A second way in which we must be integrative beings is that we need to grow in relationship to God, others, and ourself. If we have problems in one realm that will create problems in the other realms. These realms are placed on equal standing, with no one relationship being more important than the others, which means that our relationship with God is not considered to the primary issue through which all other relationships are subject. Instead, relationships with others and self are considered to be so categorically different that they must not be treated as inferior in the quest for wholeness.

In order to facilitate growth towards an integrated being, therapy must utilize hermeneutics, narrative, and eschatology. Hermeneutics means the process of interpreting. Thus, counseling needs to help the client re-interpret life events so that they will have different meaning, perhaps even a spiritual significance. Next, counseling utilizes narrative by allowing the client to see his or her story as placed within the story of his community and thereby creates a value-oriented world for the client to enter.
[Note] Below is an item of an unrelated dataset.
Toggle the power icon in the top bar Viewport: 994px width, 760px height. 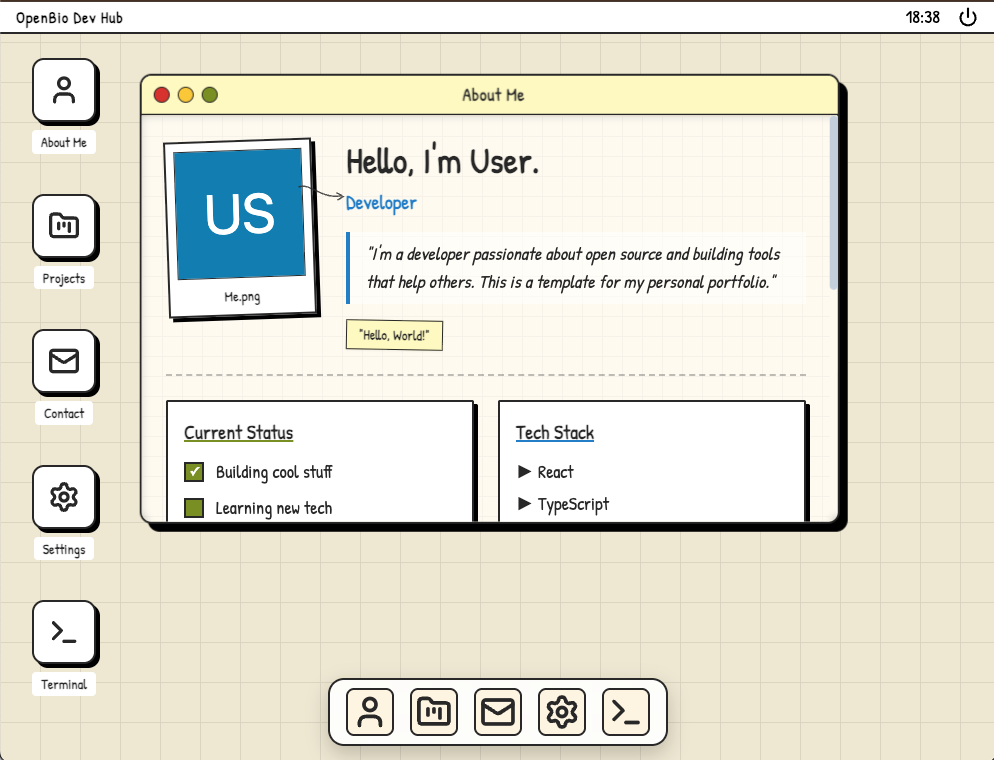[x=967, y=17]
Finally, counseling must involve a look at eschatology or the end times. Having an eternal perspective can allow the client to gather a more global view of the world and their own personal and social problems.

What I enjoyed about this chapter was that it was anthropological. It began with a look into what a whole human being ought to be and therefore provided a goal for where therapy could lead. This is helpful because many theories for counseling do not have a clear vision for health and therefore can potentially remove one pathology only to have it replaced with another. But the chapter also described how wholeness could be promoted through specific growth promoting processes. I enjoyed that the hermeneutical task was more than just changing specific beliefs but was focused on changing entire worldviews. Overall, I really thought that this chapter laid a solid foundation for which therapy could be built upon.